Start of Available data

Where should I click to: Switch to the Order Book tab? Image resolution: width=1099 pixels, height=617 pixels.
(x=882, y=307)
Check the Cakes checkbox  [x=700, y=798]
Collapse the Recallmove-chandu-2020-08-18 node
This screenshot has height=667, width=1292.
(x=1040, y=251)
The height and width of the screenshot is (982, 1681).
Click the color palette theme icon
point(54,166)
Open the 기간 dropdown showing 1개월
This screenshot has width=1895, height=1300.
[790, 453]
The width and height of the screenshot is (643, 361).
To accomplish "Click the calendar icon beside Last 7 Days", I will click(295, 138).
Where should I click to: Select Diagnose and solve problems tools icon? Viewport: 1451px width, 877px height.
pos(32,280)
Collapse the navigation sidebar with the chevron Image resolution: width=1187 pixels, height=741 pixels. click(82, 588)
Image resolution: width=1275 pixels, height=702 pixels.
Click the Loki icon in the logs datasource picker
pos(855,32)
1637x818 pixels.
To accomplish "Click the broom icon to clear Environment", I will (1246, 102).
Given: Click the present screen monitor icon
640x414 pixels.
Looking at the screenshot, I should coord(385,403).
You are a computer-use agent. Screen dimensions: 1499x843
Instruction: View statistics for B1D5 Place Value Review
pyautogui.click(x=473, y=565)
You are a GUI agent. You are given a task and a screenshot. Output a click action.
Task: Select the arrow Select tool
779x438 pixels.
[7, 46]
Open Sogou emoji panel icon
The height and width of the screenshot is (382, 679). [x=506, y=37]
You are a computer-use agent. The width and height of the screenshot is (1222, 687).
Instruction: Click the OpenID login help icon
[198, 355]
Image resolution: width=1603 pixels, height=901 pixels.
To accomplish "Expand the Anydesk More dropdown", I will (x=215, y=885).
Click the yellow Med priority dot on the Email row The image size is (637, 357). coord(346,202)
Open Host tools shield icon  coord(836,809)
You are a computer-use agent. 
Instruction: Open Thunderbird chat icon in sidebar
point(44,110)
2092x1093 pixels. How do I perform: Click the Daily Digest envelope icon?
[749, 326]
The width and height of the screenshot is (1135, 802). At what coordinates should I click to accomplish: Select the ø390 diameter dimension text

End of Available data

● Your goal
Gather all lines of the records that include the word "agent".

● Answer for the task
You are a computer-use agent. Screen dimensions: 1499x843
You are a GUI agent. You are given a task and a screenshot. Output a click action.
You are a computer-use agent. The width and height of the screenshot is (1222, 687).
You are a computer-use agent. 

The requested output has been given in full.